Making generalized Trie type in D

Mon Jun 11 09:43:47 PDT 2012

On Monday, 11 June 2012 at 14:48:27 UTC, Dmitry Olshansky wrote:
> On 11.06.2012 16:11, Roman D. Boiko wrote:
>> On Tuesday, 5 June 2012 at 13:27:12 UTC, Roman D. Boiko wrote:
>>> maybe it is better to avoid immutability... or do bulk ins 
>>> /del before
>>> copy.
>> Would it be difficult to introduce two optimizations:
>> * have strings of all lengths above configurable threshold go 
>> to the same bucket (is it reasonable?)
>
> The sample I listed did just that: for length >= 64 it goes to 
> bucket of 0-length strings.
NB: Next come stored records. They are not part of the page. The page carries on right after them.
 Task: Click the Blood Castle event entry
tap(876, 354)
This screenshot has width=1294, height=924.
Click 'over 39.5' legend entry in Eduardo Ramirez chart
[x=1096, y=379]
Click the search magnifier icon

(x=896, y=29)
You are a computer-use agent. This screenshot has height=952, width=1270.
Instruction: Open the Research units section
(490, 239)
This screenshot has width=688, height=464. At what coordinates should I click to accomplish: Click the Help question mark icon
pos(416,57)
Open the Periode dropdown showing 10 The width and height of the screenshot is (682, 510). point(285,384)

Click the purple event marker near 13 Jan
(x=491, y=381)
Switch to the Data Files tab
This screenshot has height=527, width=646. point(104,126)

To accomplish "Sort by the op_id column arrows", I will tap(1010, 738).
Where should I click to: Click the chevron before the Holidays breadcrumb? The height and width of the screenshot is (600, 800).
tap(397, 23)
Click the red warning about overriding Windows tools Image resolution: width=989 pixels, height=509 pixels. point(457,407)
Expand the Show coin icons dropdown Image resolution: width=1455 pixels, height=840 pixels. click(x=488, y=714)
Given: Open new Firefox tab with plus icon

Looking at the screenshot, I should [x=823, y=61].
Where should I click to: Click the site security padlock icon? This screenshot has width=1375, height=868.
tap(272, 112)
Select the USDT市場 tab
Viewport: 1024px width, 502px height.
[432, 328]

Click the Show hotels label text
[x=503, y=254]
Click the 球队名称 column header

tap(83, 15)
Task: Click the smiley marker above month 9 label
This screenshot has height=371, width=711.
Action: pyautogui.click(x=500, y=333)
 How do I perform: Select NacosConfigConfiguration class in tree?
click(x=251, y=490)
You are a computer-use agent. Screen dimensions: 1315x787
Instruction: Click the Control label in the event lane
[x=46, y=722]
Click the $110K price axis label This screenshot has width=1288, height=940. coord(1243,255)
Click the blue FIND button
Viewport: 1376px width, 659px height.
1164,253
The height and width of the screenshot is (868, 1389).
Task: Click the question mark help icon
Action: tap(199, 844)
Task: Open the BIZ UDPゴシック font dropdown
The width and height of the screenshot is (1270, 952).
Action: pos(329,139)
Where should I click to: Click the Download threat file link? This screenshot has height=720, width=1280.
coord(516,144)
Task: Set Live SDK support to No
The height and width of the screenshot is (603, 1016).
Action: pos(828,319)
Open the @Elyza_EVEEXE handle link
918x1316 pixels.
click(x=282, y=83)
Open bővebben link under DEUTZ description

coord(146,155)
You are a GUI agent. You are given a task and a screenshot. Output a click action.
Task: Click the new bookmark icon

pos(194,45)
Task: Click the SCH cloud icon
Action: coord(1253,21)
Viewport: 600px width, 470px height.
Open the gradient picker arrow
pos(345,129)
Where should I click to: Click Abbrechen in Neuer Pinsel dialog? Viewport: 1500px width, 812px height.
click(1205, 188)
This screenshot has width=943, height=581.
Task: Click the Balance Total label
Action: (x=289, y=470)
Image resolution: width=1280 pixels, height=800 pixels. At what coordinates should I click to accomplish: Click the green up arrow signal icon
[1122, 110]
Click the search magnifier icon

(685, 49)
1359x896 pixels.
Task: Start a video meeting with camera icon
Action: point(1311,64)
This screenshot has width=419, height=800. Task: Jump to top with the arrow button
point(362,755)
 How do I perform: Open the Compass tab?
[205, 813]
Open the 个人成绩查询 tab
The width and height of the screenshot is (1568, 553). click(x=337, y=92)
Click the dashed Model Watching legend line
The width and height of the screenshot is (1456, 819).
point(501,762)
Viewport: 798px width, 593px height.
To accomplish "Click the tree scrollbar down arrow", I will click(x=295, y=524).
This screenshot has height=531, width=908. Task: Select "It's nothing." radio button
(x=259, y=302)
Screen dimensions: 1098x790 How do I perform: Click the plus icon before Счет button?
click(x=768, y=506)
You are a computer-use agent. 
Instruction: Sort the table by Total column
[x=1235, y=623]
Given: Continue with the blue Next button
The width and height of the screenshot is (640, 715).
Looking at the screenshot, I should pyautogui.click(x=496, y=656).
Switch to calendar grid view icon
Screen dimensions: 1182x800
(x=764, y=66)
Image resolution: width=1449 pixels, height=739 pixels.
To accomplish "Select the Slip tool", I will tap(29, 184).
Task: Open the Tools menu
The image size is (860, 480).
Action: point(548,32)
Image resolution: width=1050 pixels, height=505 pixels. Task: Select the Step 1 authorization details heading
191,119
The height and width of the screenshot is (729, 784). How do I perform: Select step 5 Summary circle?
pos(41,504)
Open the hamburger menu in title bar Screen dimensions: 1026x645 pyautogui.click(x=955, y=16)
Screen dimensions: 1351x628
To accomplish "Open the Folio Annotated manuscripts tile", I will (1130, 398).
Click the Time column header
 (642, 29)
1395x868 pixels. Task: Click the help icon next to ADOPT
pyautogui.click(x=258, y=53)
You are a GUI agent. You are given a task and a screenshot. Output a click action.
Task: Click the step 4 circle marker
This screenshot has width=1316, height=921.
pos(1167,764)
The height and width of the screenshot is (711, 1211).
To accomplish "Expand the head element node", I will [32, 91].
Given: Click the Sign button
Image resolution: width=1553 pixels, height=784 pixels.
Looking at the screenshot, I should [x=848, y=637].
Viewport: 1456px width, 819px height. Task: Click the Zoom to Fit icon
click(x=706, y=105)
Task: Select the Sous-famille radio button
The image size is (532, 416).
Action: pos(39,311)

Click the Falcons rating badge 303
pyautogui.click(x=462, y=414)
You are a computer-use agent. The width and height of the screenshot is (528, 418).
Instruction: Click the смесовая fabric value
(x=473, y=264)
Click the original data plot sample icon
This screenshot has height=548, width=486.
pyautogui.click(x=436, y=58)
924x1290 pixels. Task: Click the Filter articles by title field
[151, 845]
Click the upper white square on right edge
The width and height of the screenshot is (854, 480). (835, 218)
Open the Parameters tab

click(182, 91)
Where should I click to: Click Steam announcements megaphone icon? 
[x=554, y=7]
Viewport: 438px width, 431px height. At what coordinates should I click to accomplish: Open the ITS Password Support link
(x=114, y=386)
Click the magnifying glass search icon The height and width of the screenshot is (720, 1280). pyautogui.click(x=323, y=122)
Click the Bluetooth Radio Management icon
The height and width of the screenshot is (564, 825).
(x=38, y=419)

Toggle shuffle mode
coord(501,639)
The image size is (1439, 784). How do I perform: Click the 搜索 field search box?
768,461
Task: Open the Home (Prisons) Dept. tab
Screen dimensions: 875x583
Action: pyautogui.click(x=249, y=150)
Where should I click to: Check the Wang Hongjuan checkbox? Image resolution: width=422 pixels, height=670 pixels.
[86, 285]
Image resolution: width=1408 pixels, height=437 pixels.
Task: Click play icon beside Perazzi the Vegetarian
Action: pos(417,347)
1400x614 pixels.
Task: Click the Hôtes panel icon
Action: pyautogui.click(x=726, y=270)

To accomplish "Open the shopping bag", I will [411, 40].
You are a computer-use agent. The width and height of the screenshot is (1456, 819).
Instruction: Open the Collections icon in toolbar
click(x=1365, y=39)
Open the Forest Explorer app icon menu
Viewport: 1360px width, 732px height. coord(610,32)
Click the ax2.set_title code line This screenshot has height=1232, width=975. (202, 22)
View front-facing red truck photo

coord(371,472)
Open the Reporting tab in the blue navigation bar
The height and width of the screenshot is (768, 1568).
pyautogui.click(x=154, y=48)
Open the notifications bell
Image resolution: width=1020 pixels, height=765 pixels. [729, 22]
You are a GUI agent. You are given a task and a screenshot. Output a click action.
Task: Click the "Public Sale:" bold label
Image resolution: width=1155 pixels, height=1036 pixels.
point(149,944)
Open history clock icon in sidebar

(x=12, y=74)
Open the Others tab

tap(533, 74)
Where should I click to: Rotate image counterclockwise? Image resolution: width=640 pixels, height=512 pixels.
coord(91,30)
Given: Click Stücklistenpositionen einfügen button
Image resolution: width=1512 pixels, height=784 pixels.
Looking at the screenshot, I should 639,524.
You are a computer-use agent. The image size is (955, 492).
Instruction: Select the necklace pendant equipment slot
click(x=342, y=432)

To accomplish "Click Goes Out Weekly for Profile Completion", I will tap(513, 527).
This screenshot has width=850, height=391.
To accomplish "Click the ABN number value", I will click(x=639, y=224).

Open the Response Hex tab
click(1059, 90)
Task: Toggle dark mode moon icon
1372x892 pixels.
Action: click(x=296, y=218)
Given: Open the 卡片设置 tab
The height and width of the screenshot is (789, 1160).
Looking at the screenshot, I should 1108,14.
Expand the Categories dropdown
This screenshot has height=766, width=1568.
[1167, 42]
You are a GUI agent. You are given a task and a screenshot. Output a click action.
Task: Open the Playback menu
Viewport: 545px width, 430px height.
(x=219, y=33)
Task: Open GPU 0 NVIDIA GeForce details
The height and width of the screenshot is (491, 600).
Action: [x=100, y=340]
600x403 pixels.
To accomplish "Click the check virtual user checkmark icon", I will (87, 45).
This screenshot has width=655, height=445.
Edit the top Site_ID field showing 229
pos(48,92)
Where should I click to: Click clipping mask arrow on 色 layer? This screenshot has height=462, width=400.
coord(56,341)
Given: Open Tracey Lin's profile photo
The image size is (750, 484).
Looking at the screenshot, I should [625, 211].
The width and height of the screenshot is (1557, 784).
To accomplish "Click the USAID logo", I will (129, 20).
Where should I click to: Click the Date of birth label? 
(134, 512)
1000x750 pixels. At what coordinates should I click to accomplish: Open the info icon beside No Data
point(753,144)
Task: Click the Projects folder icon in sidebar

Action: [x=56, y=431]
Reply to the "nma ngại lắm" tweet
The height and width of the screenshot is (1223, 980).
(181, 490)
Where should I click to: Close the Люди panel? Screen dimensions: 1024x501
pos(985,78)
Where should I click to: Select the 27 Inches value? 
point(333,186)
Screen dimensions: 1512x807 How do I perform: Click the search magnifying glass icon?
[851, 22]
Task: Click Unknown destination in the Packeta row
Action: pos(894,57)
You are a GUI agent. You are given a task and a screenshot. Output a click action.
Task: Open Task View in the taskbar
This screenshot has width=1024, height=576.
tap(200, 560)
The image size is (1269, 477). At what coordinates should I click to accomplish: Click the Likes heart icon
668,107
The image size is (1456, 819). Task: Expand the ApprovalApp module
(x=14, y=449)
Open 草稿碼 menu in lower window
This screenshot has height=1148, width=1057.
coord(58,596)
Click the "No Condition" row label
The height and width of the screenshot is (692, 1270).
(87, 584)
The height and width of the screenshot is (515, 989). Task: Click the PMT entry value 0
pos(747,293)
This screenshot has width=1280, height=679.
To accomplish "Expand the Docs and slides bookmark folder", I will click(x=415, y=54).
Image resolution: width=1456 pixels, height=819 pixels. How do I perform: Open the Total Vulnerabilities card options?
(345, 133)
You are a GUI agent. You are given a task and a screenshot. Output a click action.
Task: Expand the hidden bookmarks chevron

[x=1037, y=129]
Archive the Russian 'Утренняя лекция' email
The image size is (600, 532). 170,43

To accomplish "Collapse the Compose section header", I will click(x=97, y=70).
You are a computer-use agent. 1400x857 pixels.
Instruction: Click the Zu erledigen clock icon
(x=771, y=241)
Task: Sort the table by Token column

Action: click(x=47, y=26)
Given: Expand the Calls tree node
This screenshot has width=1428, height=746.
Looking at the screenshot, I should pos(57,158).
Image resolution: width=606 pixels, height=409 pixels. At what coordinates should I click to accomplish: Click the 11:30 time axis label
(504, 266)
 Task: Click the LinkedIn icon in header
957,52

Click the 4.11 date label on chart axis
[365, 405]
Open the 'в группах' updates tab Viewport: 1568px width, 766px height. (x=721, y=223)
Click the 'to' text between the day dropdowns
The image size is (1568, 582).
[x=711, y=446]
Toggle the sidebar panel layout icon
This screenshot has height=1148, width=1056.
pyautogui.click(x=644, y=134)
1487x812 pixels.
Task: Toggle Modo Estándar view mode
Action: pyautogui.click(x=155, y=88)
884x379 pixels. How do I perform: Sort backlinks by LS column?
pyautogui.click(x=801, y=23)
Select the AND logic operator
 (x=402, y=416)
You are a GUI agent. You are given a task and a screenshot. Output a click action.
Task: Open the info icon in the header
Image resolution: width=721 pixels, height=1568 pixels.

After all it's your prefix 
> function, with any distribution you like ;)
Great

>> * have ability to store a checkpoint, then do a series of 
>> modifications,
>> and store another checkpoint but reuse data which have not 
>> been affected.
>>
> yea, that's a rough sketch of what I want to support.
That's wonderful :)

>> For the second optimization a possible design would be to 
>> store internal state as snapshot + diffs, and apply diffs when 
>> creating another snapshot. Diff format should allow 
>> efficiently performing trie interface operations.
>
> It may be. Diff could be a bunch of pages that are XOR-ed on 
> top of snapshot. Dunno if it's worthwhile trick yet.
It should be, provided that a single insert / delete doesn't 
affect many pages and size of page is reasonably small. Only need 
to create pages corresponding to those which are affected; and 
there is no need to track separate diffs between snapshots, so 
they can be combined.

Another option might be creating a separate trie for insertions 
and tracking deletions somehow, provided that tries can be merged 
efficiently.

Actually, in my case, deletions could be deferred and performed 
in bulk. OTOH, I will need to count how many times a string is 
inserted minus number of times it has been deleted. 
Alternatively, I could just check from time to time which strings 
are not needed any more (micro-GC :) ).

There are many possible data structures, but the one you 
mentioned seems to be the most reasonable.